TASK STATEMENT: Print, please, exactly the lines from the one with "View the black-and-white" through the final line of the data below, with both ends included and the pictures left out.

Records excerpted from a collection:
◆ ◆ ◆ ◆ ◆

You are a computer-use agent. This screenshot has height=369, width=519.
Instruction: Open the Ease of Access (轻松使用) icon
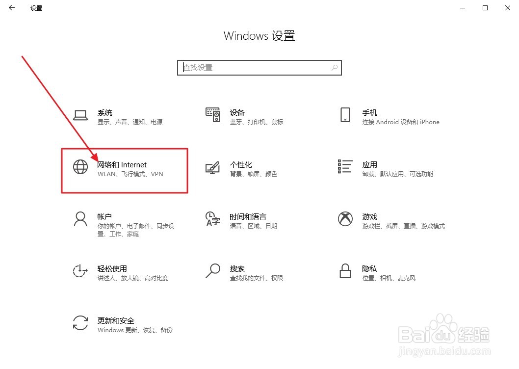click(x=80, y=271)

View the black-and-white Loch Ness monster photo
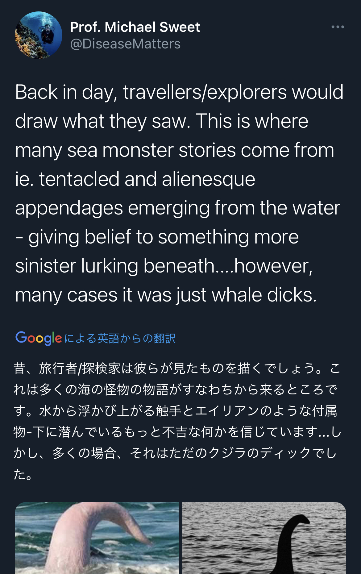coord(264,538)
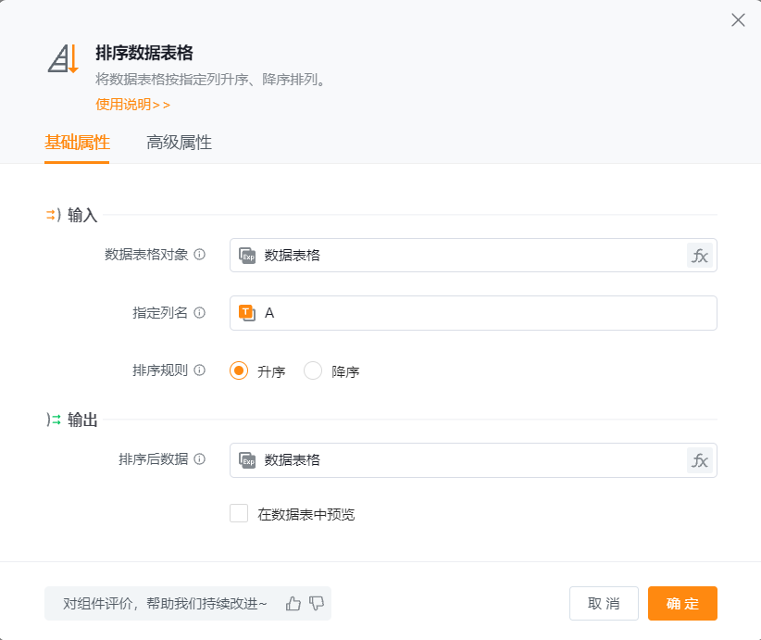This screenshot has height=640, width=761.
Task: Enable 在数据表中预览 checkbox
Action: coord(239,514)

◆ ◆ ◆ ◆ ◆

REPLY TO THE EXERCISE:
View the black-and-white Loch Ness monster photo
coord(264,538)
This screenshot has height=640, width=761.
Task: Enable 在数据表中预览 checkbox
Action: coord(239,514)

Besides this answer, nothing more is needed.